Provide the records once more, identical to the original.

○ ○ ○ ○ ○ ○ ○

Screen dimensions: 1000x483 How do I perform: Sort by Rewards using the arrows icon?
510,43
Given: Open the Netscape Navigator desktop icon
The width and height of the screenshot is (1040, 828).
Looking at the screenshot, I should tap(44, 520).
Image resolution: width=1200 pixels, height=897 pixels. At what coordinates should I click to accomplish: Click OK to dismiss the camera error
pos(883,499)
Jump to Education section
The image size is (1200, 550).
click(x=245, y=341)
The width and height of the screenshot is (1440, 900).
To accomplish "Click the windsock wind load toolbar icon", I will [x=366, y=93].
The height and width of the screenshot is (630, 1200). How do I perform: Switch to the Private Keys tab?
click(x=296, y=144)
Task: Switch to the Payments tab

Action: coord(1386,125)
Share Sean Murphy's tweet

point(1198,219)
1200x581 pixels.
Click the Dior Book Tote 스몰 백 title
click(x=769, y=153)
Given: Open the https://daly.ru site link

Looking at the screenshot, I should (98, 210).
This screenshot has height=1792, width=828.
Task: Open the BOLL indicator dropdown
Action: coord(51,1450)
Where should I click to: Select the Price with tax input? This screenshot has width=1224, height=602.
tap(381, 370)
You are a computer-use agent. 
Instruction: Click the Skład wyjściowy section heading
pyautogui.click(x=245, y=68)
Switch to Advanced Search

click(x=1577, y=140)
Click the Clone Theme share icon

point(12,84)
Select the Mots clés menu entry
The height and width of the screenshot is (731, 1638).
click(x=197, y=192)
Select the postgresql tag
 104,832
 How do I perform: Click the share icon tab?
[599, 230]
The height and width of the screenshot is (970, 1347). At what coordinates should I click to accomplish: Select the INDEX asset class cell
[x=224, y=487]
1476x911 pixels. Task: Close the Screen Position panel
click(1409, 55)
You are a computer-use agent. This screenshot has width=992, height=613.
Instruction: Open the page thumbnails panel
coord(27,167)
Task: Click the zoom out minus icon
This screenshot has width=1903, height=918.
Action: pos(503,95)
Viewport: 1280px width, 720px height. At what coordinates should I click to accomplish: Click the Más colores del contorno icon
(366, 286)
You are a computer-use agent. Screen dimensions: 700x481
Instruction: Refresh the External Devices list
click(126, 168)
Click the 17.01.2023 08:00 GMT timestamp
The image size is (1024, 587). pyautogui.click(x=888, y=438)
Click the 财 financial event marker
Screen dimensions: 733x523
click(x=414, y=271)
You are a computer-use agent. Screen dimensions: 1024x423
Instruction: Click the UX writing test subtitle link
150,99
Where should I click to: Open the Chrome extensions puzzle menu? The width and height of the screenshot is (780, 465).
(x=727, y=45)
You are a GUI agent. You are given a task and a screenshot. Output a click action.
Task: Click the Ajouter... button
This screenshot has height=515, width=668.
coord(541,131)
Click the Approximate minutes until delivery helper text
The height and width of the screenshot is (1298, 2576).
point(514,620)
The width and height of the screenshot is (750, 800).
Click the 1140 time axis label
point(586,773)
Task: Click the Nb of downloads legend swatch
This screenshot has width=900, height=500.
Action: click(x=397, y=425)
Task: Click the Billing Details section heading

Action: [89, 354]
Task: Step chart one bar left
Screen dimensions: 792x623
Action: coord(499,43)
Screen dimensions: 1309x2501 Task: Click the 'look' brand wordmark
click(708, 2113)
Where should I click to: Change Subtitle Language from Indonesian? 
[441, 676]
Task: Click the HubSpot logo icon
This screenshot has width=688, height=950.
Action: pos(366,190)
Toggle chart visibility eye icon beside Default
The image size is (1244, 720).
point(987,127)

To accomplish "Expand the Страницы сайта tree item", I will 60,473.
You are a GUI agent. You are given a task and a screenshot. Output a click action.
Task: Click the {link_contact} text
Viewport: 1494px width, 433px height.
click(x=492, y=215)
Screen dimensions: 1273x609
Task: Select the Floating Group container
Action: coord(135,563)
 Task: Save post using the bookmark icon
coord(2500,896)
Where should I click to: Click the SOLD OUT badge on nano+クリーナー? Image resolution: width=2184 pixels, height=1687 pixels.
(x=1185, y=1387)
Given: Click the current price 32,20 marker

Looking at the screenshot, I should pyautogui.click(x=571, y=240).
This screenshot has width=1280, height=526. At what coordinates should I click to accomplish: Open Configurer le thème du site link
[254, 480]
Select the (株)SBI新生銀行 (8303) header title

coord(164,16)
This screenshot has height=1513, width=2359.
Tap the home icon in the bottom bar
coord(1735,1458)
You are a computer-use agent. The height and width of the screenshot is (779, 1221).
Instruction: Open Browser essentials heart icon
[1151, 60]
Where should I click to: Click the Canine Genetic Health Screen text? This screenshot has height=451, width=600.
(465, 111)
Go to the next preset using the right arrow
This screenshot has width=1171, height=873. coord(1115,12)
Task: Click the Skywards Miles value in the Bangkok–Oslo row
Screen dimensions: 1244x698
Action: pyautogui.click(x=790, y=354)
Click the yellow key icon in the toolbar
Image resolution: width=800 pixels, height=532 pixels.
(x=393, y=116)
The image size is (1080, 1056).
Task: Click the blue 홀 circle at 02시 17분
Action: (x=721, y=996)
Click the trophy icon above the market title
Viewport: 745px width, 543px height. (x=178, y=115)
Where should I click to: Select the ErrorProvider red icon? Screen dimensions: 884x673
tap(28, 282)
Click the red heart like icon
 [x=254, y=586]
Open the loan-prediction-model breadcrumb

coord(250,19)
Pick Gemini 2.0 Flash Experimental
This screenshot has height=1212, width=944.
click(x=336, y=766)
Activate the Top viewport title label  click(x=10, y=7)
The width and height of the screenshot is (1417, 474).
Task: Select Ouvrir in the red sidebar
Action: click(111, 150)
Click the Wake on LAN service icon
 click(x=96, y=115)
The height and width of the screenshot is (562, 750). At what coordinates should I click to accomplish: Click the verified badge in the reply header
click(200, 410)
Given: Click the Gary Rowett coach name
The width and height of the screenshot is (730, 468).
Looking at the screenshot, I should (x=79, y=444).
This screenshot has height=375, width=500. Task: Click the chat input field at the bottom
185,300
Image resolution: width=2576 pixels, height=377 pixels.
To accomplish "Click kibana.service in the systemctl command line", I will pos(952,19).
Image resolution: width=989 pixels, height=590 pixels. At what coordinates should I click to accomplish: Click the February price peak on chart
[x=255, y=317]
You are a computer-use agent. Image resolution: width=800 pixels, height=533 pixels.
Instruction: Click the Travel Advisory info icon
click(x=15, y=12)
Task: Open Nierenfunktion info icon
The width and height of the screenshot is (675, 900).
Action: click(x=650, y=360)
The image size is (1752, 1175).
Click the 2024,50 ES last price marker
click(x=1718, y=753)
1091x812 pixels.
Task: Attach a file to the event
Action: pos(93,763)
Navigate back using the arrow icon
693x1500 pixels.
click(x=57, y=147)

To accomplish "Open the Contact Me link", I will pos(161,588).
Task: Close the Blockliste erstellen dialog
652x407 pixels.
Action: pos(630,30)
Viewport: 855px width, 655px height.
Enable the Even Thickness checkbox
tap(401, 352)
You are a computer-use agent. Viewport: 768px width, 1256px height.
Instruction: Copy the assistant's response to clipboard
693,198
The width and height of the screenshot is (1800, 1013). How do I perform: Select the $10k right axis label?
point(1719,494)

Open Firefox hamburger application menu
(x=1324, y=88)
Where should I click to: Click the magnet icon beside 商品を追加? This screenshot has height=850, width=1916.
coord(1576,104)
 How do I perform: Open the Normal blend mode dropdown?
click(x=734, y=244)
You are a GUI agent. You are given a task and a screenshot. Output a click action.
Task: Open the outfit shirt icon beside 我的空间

○ ○ ○ ○ ○ ○ ○

§ RESPONSE TO THE EXERCISE
Screen dimensions: 1000x483 How do I perform: Sort by Rewards using the arrows icon?
510,43
Given: Open the Netscape Navigator desktop icon
The width and height of the screenshot is (1040, 828).
Looking at the screenshot, I should tap(44, 520).
Image resolution: width=1200 pixels, height=897 pixels. At what coordinates should I click to accomplish: Click OK to dismiss the camera error
pos(883,499)
Jump to Education section
The image size is (1200, 550).
click(x=245, y=341)
The width and height of the screenshot is (1440, 900).
To accomplish "Click the windsock wind load toolbar icon", I will [x=366, y=93].
The height and width of the screenshot is (630, 1200). How do I perform: Switch to the Private Keys tab?
click(x=296, y=144)
Task: Switch to the Payments tab

Action: coord(1386,125)
Share Sean Murphy's tweet

point(1198,219)
1200x581 pixels.
Click the Dior Book Tote 스몰 백 title
click(x=769, y=153)
Given: Open the https://daly.ru site link

Looking at the screenshot, I should (98, 210).
This screenshot has height=1792, width=828.
Task: Open the BOLL indicator dropdown
Action: coord(51,1450)
Where should I click to: Select the Price with tax input? This screenshot has width=1224, height=602.
tap(381, 370)
You are a computer-use agent. 
Instruction: Click the Skład wyjściowy section heading
pyautogui.click(x=245, y=68)
Switch to Advanced Search

click(x=1577, y=140)
Click the Clone Theme share icon

point(12,84)
Select the Mots clés menu entry
The height and width of the screenshot is (731, 1638).
click(x=197, y=192)
Select the postgresql tag
 104,832
 How do I perform: Click the share icon tab?
[599, 230]
The height and width of the screenshot is (970, 1347). At what coordinates should I click to accomplish: Select the INDEX asset class cell
[x=224, y=487]
1476x911 pixels. Task: Close the Screen Position panel
click(1409, 55)
You are a computer-use agent. This screenshot has width=992, height=613.
Instruction: Open the page thumbnails panel
coord(27,167)
Task: Click the zoom out minus icon
This screenshot has width=1903, height=918.
Action: pos(503,95)
Viewport: 1280px width, 720px height. At what coordinates should I click to accomplish: Click the Más colores del contorno icon
(366, 286)
You are a computer-use agent. Screen dimensions: 700x481
Instruction: Refresh the External Devices list
click(126, 168)
Click the 17.01.2023 08:00 GMT timestamp
The image size is (1024, 587). pyautogui.click(x=888, y=438)
Click the 财 financial event marker
Screen dimensions: 733x523
click(x=414, y=271)
You are a computer-use agent. Screen dimensions: 1024x423
Instruction: Click the UX writing test subtitle link
150,99
Where should I click to: Open the Chrome extensions puzzle menu? The width and height of the screenshot is (780, 465).
(x=727, y=45)
You are a GUI agent. You are given a task and a screenshot. Output a click action.
Task: Click the Ajouter... button
This screenshot has height=515, width=668.
coord(541,131)
Click the Approximate minutes until delivery helper text
The height and width of the screenshot is (1298, 2576).
point(514,620)
The width and height of the screenshot is (750, 800).
Click the 1140 time axis label
point(586,773)
Task: Click the Nb of downloads legend swatch
This screenshot has width=900, height=500.
Action: click(x=397, y=425)
Task: Click the Billing Details section heading

Action: [89, 354]
Task: Step chart one bar left
Screen dimensions: 792x623
Action: coord(499,43)
Screen dimensions: 1309x2501 Task: Click the 'look' brand wordmark
click(708, 2113)
Where should I click to: Change Subtitle Language from Indonesian? 
[441, 676]
Task: Click the HubSpot logo icon
This screenshot has width=688, height=950.
Action: pos(366,190)
Toggle chart visibility eye icon beside Default
The image size is (1244, 720).
point(987,127)

To accomplish "Expand the Страницы сайта tree item", I will 60,473.
You are a GUI agent. You are given a task and a screenshot. Output a click action.
Task: Click the {link_contact} text
Viewport: 1494px width, 433px height.
click(x=492, y=215)
Screen dimensions: 1273x609
Task: Select the Floating Group container
Action: coord(135,563)
 Task: Save post using the bookmark icon
coord(2500,896)
Where should I click to: Click the SOLD OUT badge on nano+クリーナー? Image resolution: width=2184 pixels, height=1687 pixels.
(x=1185, y=1387)
Given: Click the current price 32,20 marker

Looking at the screenshot, I should pyautogui.click(x=571, y=240).
This screenshot has width=1280, height=526. At what coordinates should I click to accomplish: Open Configurer le thème du site link
[254, 480]
Select the (株)SBI新生銀行 (8303) header title

coord(164,16)
This screenshot has height=1513, width=2359.
Tap the home icon in the bottom bar
coord(1735,1458)
You are a computer-use agent. The height and width of the screenshot is (779, 1221).
Instruction: Open Browser essentials heart icon
[1151, 60]
Where should I click to: Click the Canine Genetic Health Screen text? This screenshot has height=451, width=600.
(465, 111)
Go to the next preset using the right arrow
This screenshot has width=1171, height=873. coord(1115,12)
Task: Click the Skywards Miles value in the Bangkok–Oslo row
Screen dimensions: 1244x698
Action: pyautogui.click(x=790, y=354)
Click the yellow key icon in the toolbar
Image resolution: width=800 pixels, height=532 pixels.
(x=393, y=116)
The image size is (1080, 1056).
Task: Click the blue 홀 circle at 02시 17분
Action: (x=721, y=996)
Click the trophy icon above the market title
Viewport: 745px width, 543px height. (x=178, y=115)
Where should I click to: Select the ErrorProvider red icon? Screen dimensions: 884x673
tap(28, 282)
Click the red heart like icon
 [x=254, y=586]
Open the loan-prediction-model breadcrumb

coord(250,19)
Pick Gemini 2.0 Flash Experimental
This screenshot has height=1212, width=944.
click(x=336, y=766)
Activate the Top viewport title label  click(x=10, y=7)
The width and height of the screenshot is (1417, 474).
Task: Select Ouvrir in the red sidebar
Action: click(111, 150)
Click the Wake on LAN service icon
 click(x=96, y=115)
The height and width of the screenshot is (562, 750). At what coordinates should I click to accomplish: Click the verified badge in the reply header
click(200, 410)
Given: Click the Gary Rowett coach name
The width and height of the screenshot is (730, 468).
Looking at the screenshot, I should (x=79, y=444).
This screenshot has height=375, width=500. Task: Click the chat input field at the bottom
185,300
Image resolution: width=2576 pixels, height=377 pixels.
To accomplish "Click kibana.service in the systemctl command line", I will pos(952,19).
Image resolution: width=989 pixels, height=590 pixels. At what coordinates should I click to accomplish: Click the February price peak on chart
[x=255, y=317]
You are a computer-use agent. Image resolution: width=800 pixels, height=533 pixels.
Instruction: Click the Travel Advisory info icon
click(x=15, y=12)
Task: Open Nierenfunktion info icon
The width and height of the screenshot is (675, 900).
Action: click(x=650, y=360)
The image size is (1752, 1175).
Click the 2024,50 ES last price marker
click(x=1718, y=753)
1091x812 pixels.
Task: Attach a file to the event
Action: pos(93,763)
Navigate back using the arrow icon
693x1500 pixels.
click(x=57, y=147)

To accomplish "Open the Contact Me link", I will pos(161,588).
Task: Close the Blockliste erstellen dialog
652x407 pixels.
Action: pos(630,30)
Viewport: 855px width, 655px height.
Enable the Even Thickness checkbox
tap(401, 352)
You are a computer-use agent. Viewport: 768px width, 1256px height.
Instruction: Copy the assistant's response to clipboard
693,198
The width and height of the screenshot is (1800, 1013). How do I perform: Select the $10k right axis label?
point(1719,494)

Open Firefox hamburger application menu
(x=1324, y=88)
Where should I click to: Click the magnet icon beside 商品を追加? This screenshot has height=850, width=1916.
coord(1576,104)
 How do I perform: Open the Normal blend mode dropdown?
click(x=734, y=244)
You are a GUI agent. You are given a task and a screenshot. Output a click action.
Task: Open the outfit shirt icon beside 我的空间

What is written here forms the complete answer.